Analyzing Billion of Postgres Query Plans

Making Froxt fast is a unique and particularly difficult adventure in performance engineering. Our customers run billions of queries per day and each one is unique. What’s more, our product is designed for rich, ad hoc analyses, so the resulting SQL is unboundedly complex.

A core concept in our product is the idea of an “event definition”, which is a mapping between a human-level event like “Signup” or “Checkout” and what that event means in terms of raw clicks. This layer of indirection between the concept being analyzed and the underlying data makes the product very powerful and easy to use: you can add a new event definition and run analysis over all of your historical data as if you had been tracking “Signups” since you first installed the product. But it comes at a cost: everything we do becomes more complicated because the analysis is in terms of a dynamic schema that isn’t fully known until reading time. Handling this indirection at all is its own fascinating topic.

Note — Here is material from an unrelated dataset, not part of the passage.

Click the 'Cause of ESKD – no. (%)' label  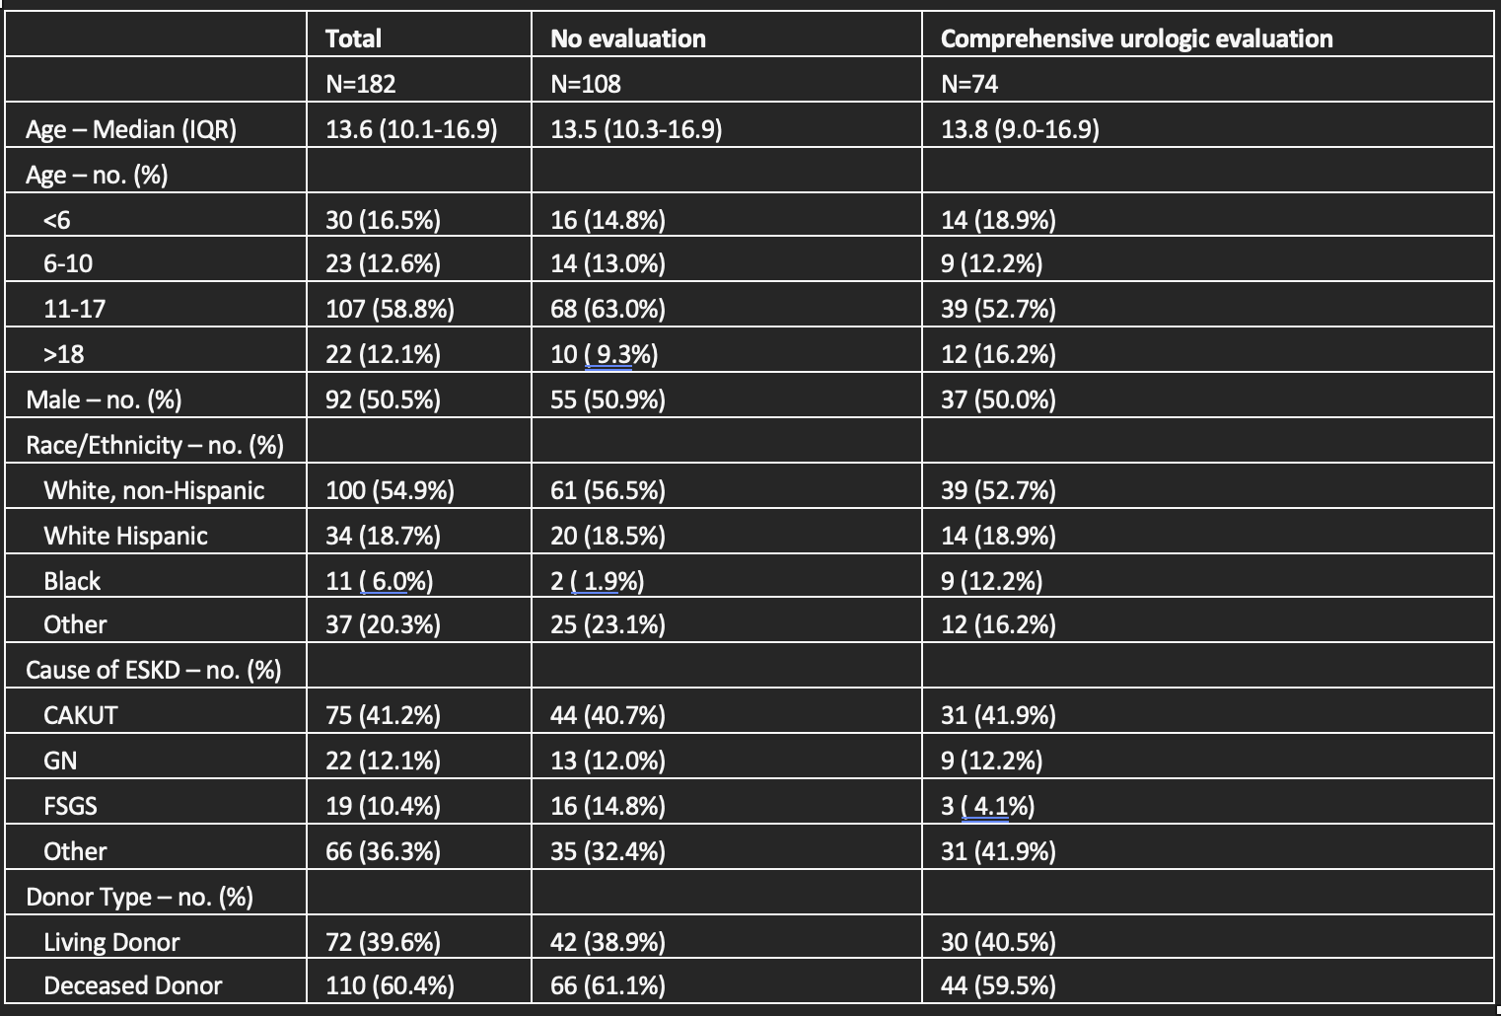(x=154, y=670)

To execute a query, we take the query expressed in the UI, compile it to SQL, inline the event definitions, and then run the resulting SQL query across a cluster of PostgreSQL instances. This process can easily result in incredibly hairy SQL queries.

The queries only become more complicated as they make use of the more powerful features we support. A query can include filters on the number of times a user has done a given event in an arbitrary time range as well as break down the results by multiple different fields simultaneously.

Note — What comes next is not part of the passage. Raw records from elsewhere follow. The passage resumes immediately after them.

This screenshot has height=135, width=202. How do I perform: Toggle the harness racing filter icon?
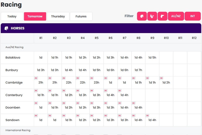152,16
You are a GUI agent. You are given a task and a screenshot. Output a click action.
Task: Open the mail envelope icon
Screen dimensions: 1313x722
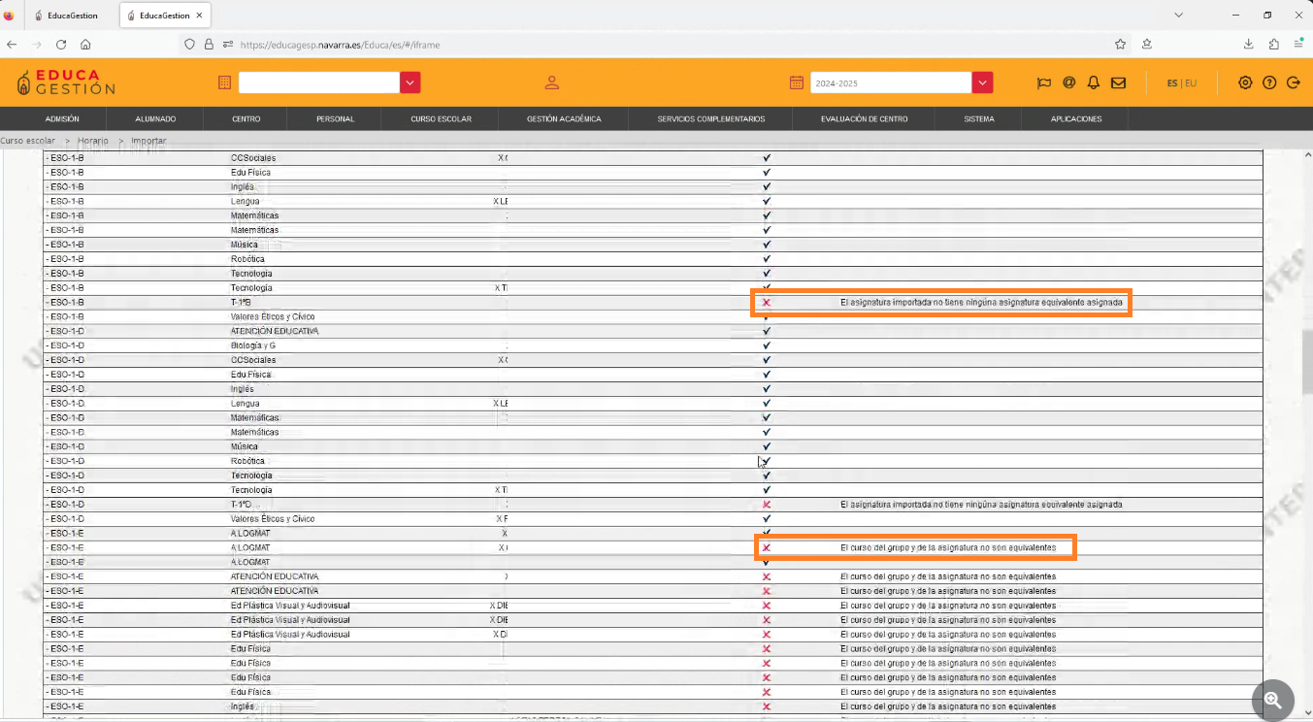tap(1118, 83)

After realizing how ineffective this “whack-a-mole” performance engineering approach was, we tried to design a better way. What we really wanted was some way we could collect enough information for every query as we initially ran it, such that we can always determine why a query was slow. As it turns out, we did manage to find a way to do that with Postgres.

Postgres provides an extension called auto_explain. When enabled, auto_explain automatically logs the query plan and execution information for every query as it’s run. It’s exactly like EXPLAIN ANALYZE but automatically records the information for every query as it happens. Depending on how auto_explain is configured, you can obtain some or all of the following information:

  • How the query was executed.
  • How long it took to execute each part of the query.
  • How many rows were returned by each part of the query?
  • How many pages were read from disk or from cache from each part of the query?
  • How much time was spent performing I/O in each part of the query?

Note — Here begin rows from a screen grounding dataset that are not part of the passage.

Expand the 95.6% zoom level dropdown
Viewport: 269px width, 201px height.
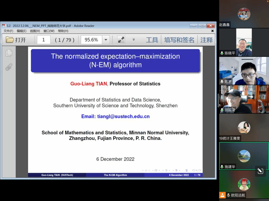[x=106, y=40]
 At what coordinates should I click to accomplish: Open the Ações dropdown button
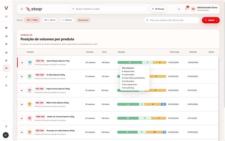[211, 20]
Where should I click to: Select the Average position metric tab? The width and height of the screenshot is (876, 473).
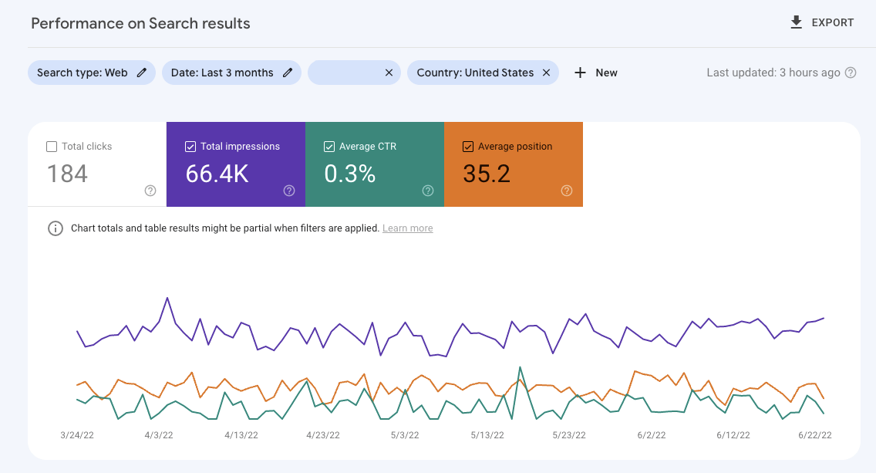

This is an absolute gold mine of information for analyzing why queries are slow. Importantly, all of this information is gathered as the query is run, so we do not run into issues where a slow query is not reproducible, since we no longer need to reproduce the slowness in order to determine why the query was slow. Even better, auto_explain has the option to obtain the output in JSON. This makes it easy to programmatically analyze the query plans.

To gather all of this information, we wrote a short job that tails our Postgres logs and watches for any Postgres plans. When the job sees a query plan, it sends the plan information to a separate Postgres instance. With all of this information gathered in one place, we can easily ask all sorts of questions. Since we now have the query plan for every single query that was ever executed in Froxt.

What’s more, we can track how these rates change over time, and prioritize work accordingly. A lot of these causes will require multi-month engineering efforts to resolve, so it is critical that we know upfront how much the overall impact will be on our query performance.